他笑的極冷。“七年前你把她帶來王府,本王就是她的主子,要生要死都在本王的一念之間。”
“聖上已經答應我了,王爺——”一向溫和的溫如意也不免被激怒,心中的負罪感更深重,頭一回那麼後悔,他將一個小丫頭送入虎口,卻又無法救她出來。
“父皇是答應你了,不過,他是許你帶走陸青晚,但沒說過是活人。更何況金雁王朝從未有過官奴離開本國的先例……”龍厲的那一抹笑,愈發陰損邪氣。“你一定要帶她走,那就帶走她的屍體吧。”

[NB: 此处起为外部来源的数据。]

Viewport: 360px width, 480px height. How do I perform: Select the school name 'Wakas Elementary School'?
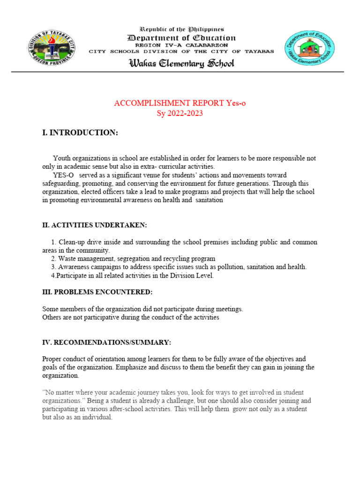pyautogui.click(x=181, y=63)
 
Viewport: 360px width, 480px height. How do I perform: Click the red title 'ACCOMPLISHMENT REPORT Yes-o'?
pyautogui.click(x=180, y=103)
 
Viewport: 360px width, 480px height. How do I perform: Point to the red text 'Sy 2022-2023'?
pyautogui.click(x=180, y=113)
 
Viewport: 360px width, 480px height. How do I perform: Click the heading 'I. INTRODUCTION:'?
pyautogui.click(x=80, y=133)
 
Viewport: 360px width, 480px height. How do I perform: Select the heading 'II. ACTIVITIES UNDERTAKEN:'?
pyautogui.click(x=95, y=225)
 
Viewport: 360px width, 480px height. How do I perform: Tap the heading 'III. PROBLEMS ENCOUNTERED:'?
pyautogui.click(x=97, y=292)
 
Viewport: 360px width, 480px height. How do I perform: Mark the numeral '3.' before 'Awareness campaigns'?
pyautogui.click(x=53, y=267)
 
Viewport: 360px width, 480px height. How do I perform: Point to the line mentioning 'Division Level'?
pyautogui.click(x=132, y=276)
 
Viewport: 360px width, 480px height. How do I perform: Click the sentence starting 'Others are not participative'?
pyautogui.click(x=131, y=317)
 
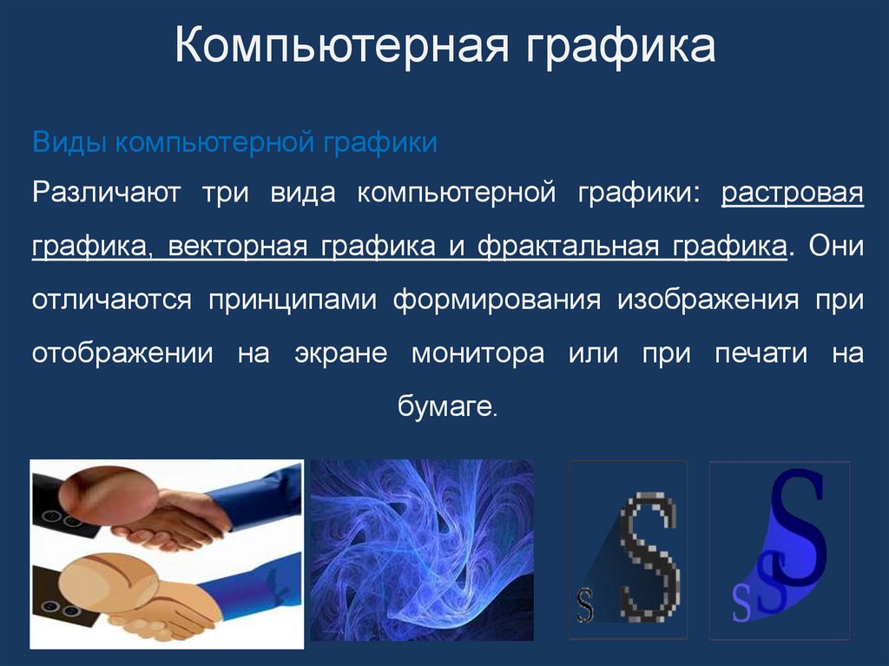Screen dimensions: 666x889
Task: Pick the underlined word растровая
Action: (793, 193)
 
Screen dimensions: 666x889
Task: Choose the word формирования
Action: (497, 300)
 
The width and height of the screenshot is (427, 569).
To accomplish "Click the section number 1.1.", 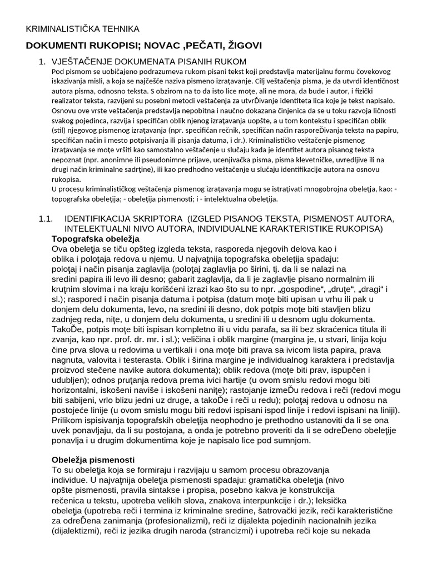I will pyautogui.click(x=46, y=219).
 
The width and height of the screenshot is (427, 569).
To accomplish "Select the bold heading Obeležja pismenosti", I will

“靖王爺!”溫如意麪色一白。本以爲板上釘釘,明天就要離開,龍厲卻百般阻撓!
“念在你這些年對王朝的貢獻和安分守己,本王可以讓她保有全屍。”龍厲眉梢一動,漆黑的眼瞳中笑意殘忍。“如果,你這一路不怕屍臭味的話。”
溫如意從未有這般的挫敗,緊握的指節發白,溫煦的眼蒙上灰暗和不甘,下顎因牙咬的過於用力而顫動着,卻只能目送着一身勢在必得的龍厲離去。
龍厲推開幽蘭苑的房門,陸青晚不在,目光掃過她藏在衣櫃裡的包裹,挑開,裡面是幾套輕便的衣裝。
眼底厲光閃過,他走到書櫃前,除了滿滿當當的醫書之外,還有好些地方誌和遊記……可見,她早有離心。
他臉上情緒不顯,一如既往的深沉莫測,圓桌上攤開了一本遊記,低頭一看,正是南陽部分,從頭到尾講的南陽的美,南陽的淳樸……呵。
直到夜幕降臨,陸青晚纔回到自己的房間,屋內一片漆黑,伸手不見五指,她正要彎腰點上蠟燭,腳步猛地一頓。
書桌後,有一個人坐着,眉眼淡淡低斂,面無表情,就連往日的狂狷氣息也藏的很深。
她的心一陣激盪,喉嚨緊縮着,不是說要好幾天纔回京嗎?他什麼時候回來的?
“點燈。”龍厲幽幽睜開眼,眸子的顏色太深,跟夜色混爲一體。
陸青晚點了燭火,桌上的那本遊記,竟然被撕的粉碎,她來不及訝異,已經聽到他的腳步聲。
“本王知道你的腦袋很聰明,竟然想趁本王不在京城的時候跟溫如意私奔?”龍厲緩步走來,每一步都帶着可怕的壓迫感,反而令人膽顫。
“只有王爺會稱之爲私奔!”她眸子有火,不怕死地頂回去。